Wow! I just knocked out my things to do list already. Before noon even. Took me two hours. The garage looks presentable again. That was the big one I wanted to get done. I also cleared the rain gutters of leaves. Cleaned the little animal’s shitbox. Moved a hunk of furniture around. Now I can kick back and watch the Flyers underachieve again. Noontime drop of the puck seems weird but who am I to argue with a 55” television that beckons me with a HD broadcast of quality hockey action?
The Legend(Hebe) has made the jump into blogdom. He does an occasional entry among others at http://midatlanticcross.com/ . Now, however, Mike has procured his own little slice of bloggerness. Check him out at http://theoriginallegend.blogspot.com/. Maybe he’ll even answer the question of Why do we gloss him “The Legend”. Amy, aka Mrs. Legend, now needs to give us a fresh counter perspective to the couple who are pretty much my closest and finest friends ever. Step up to the plate Amy. JackieBrown.blogspot.com is available for the taking.

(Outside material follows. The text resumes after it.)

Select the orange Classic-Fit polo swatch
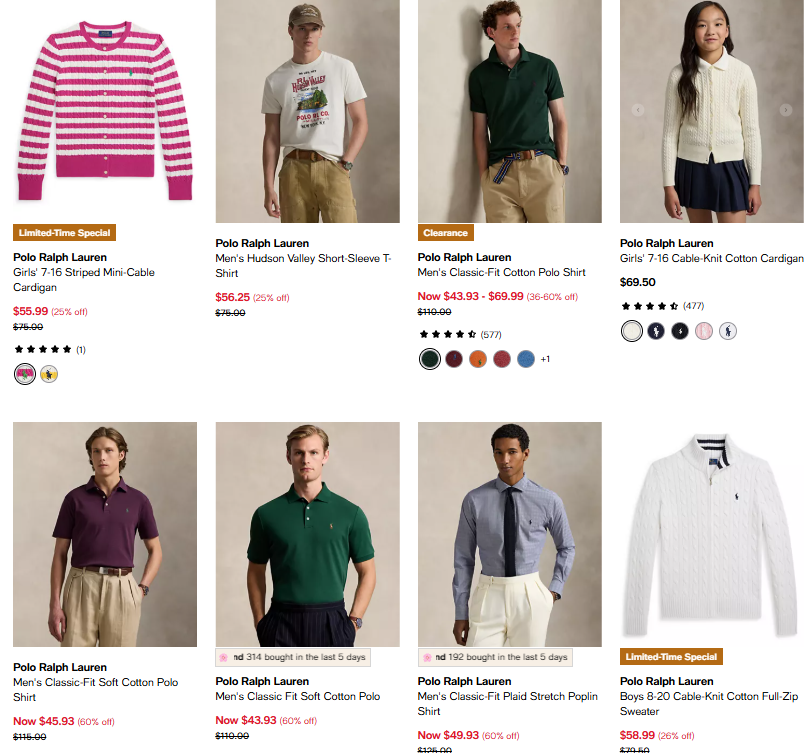This screenshot has height=753, width=805. (477, 359)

Yesterday’s Thanksgiving feast was somewhat uneventful. As I moved in and out of my post-turkey slumber on one of the many fine recliners, I believe one of the dogs pissed all over the floor. Nothing compared to the humping event I spoke of in my prior post.
Now begins the gallop leading up the Xmas. Joy. I entertained the idea of getting out of bed at 4:30AM to hit Best Buy for one of their $379 laptop computers. I would love to get a lapper but purely for lazy reasons. I watch TV in the basement but my PC is upstairs. Being that I am a TOTAL fantasy sports geek I need to periodically check scores and whatnot. You know, to see how my team is fairing 5 minutes into a hockey, basketball, baseball, football, golf, or Nascar event. A lapper would eliminate the need to do all those stair intervals all night long. Needless to say, The Wifey is not impressed with my idea. Maybe Santa can hook me up. Late.